Squadle, the Cambridge-based restaurant-tech startup, announced on Wednesday that it raised $3 million from Companyon Ventures, Walnut Ventures, in a round led by a private investor.
The round comes after the five-year-old company raised about $1 million in angel investments in 2016.
Most of the funding will go toward building operations, but a “sizable portion” will help launch Squadle Genius, a new artificial intelligence-based video monitoring product, CEO Le Zhang said.
Squadle bills itself as a technology company that replaces restaurants' paper logs and books to automate most tedious tasks. It also makes products that maintain food-storage temperatures and food-safety by linking into wireless sensors and monitors.
The newest addition, Squadle Genius, will use in-store video camera feeds to monitor tables and other areas of restaurants or stores, so employees don't have to.
“It uses video surveillance to spot issues in real time,” said Zhang.
Issues could be empty display cases, open doors, stuffed trash cans or messed up marketing material.

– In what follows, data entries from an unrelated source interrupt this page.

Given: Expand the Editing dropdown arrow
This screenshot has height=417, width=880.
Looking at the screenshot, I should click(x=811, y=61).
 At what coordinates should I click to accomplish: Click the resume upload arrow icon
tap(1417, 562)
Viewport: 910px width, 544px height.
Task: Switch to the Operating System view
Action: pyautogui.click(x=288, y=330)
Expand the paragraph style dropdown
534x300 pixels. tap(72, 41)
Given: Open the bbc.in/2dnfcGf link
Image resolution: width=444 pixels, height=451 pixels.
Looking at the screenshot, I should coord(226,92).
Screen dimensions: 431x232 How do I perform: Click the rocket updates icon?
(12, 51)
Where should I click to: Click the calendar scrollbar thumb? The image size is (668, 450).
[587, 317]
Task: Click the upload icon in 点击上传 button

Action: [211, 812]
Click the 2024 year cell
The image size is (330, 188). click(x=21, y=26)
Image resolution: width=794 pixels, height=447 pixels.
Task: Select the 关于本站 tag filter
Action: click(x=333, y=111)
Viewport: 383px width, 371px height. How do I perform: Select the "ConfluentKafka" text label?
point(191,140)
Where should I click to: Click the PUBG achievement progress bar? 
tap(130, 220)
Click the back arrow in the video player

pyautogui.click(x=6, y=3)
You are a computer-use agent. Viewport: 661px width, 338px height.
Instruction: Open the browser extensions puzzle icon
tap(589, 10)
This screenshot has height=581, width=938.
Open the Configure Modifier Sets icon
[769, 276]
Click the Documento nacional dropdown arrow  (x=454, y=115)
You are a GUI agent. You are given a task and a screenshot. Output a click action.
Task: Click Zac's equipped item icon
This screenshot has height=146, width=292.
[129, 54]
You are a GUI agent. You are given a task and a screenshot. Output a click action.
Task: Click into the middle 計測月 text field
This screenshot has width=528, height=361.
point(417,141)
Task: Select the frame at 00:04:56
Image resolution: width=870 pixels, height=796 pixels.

He gives an example of a Big Mac burger left on table unattended.
“We can detect that and if it has been sitting around too long,” he said.
If the item appears to be trash or otherwise out of place, an alert will be sent out for an employee to take care of it.
“We see it as freeing up someone from having to walk around and use their eyes to see if tables are dirty,” he said, noting that employees at restaurants often are burdened with many chores that have nothing to do with preparing and serving food.
Squadle is now seeking video hardware partnerships, as the product rolls out in several restaurants.
"I am extremely bullish on that technology," said Tom Lazay, a managing partner of Companyon Ventures, an investor in the newest round.
Lazay met with Squadle about six months ago and was sold on the startup while performing due diligence, when a large franchise owner became a customer, said Lazay. Among Squadle’s partnerships are Dunkin’ Brands and McDonald's franchises.
Lazay said that Squadle's technology would not take away the jobs of employees.
"It gives them analytics and insights they would not otherwise have," he said. "I think it makes the staff more efficient."